Lynch, D.J. (2000, January 12). Europeans issue wake-up call to US dominance of internet. USA Today, p. 3B.
The impact of digital technology is still widely underestimated in Europe. We need a wake-up and a shake-up.
This is the warning Erkki Likanen, European Commission official responsible for information technology, gave to officials attending a European Parliament Internet Summit in Madrid, Spain in January, 2000.
Hearing of the America Online-Time Warner merger, officials at the Summit realized Europe has yet to produce a continent-spanning Internet company. Reminded of US Internet dominance, these European leaders vowed to "jump-start their own high-tech sector and catch their trans-Atlantic rivals."
The Summit reviewed these facts:
- About 10% of European homes are connected to the Internet, compared to nearly half of the homes in the U.S.

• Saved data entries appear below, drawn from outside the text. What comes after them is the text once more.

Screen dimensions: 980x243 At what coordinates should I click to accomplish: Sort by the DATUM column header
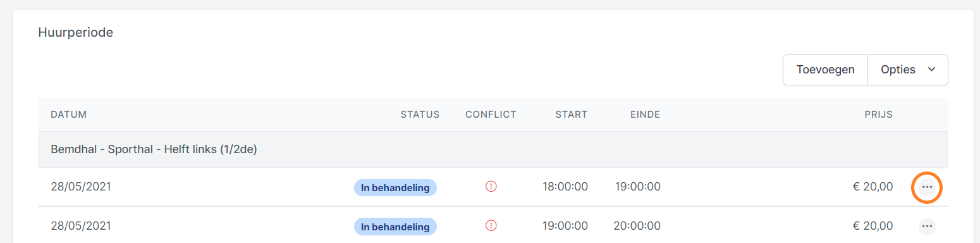[68, 115]
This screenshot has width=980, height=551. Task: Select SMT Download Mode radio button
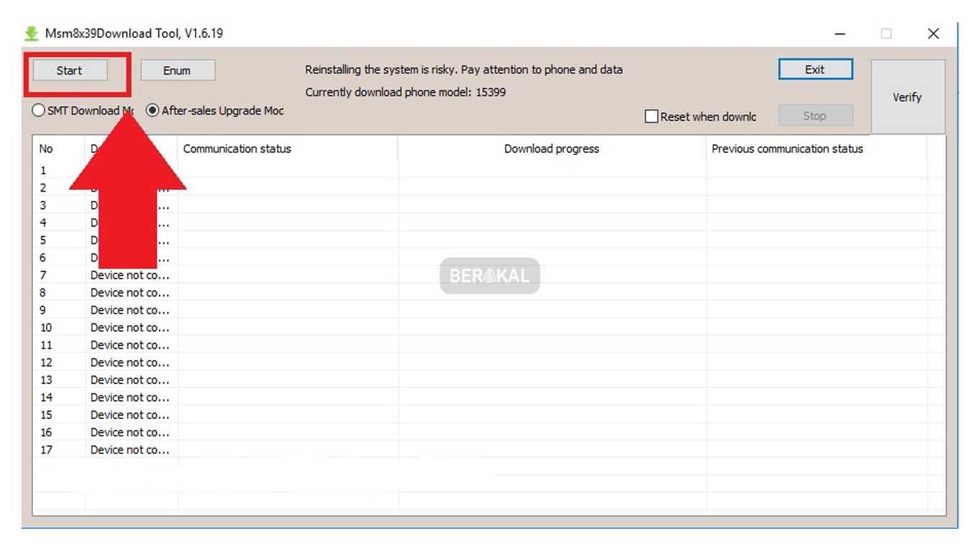[x=38, y=110]

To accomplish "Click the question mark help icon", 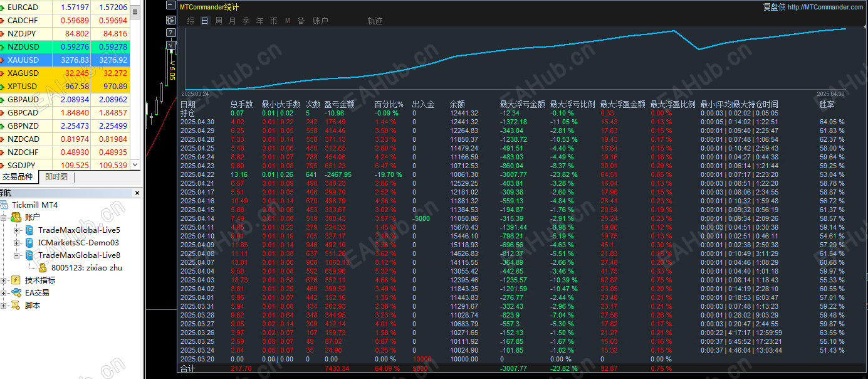I will coord(170,32).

- More than 90% of the Internet’s content is in English.
- U.S. companies dominate the global e-world.
- Reasons for Europe’s trailing the U.S. were given:
- Regulations and cultural factors discourage entrepreneurs from taking risks.
- The continent lacks a well-developed venture-capital industry to back promising ideas.
- Telecommunications prices are too high to allow consumers the endless Web surfing that made the Internet a mass medium in the U.S.
Joseph Pique, Spain’s industrial minister, commented on the AOL-TimeWarner merger:
This merged company represents 60% of Spanish GDP. We need to be very ambitious. We can’t be mere followers of the U.S. or Japan.
Here are the recommendations of Madrid’s January Summit:
- Tax code changes to encourage companies to grant stock options.
- Easier immigration of skilled tech workers from outside Europe.
- Creation of a European version of the Nasdaq tech-heavy stock market.
- Harmonizing regulations among EU’s 15 members.
Although these recommendations will be noted, "few expect dramatic results."
QUESTIONS FOR REFLECTION AND DISCUSSION
- What are the dangers in U.S. dominance of the Internet?
- How can this dominance be diminished?
- What unique contributions might European countries make to the development of the Internet?
- Does the Internet need a universal language? What should it be? And if so, what place should other languages play? If not, how will the many languages be managed?
- How can we make sure the Internet will be a World Wide Web?
- We can hardly imagine future global communications apart from the Internet. It is bound to play an important role in the emerging global village.
- Traditional structures, like extended and even nuclear familie—along with traditional moral systems, have eroded in recent times.
- New freedoms that children enjoy, such as viewing the many channels of TV, playing video games, and surfing the Net, call for a firm moral foundation from which to make healthy, on-going decisions.
- Parents need supplementary help from dedicated teachers and youth workers.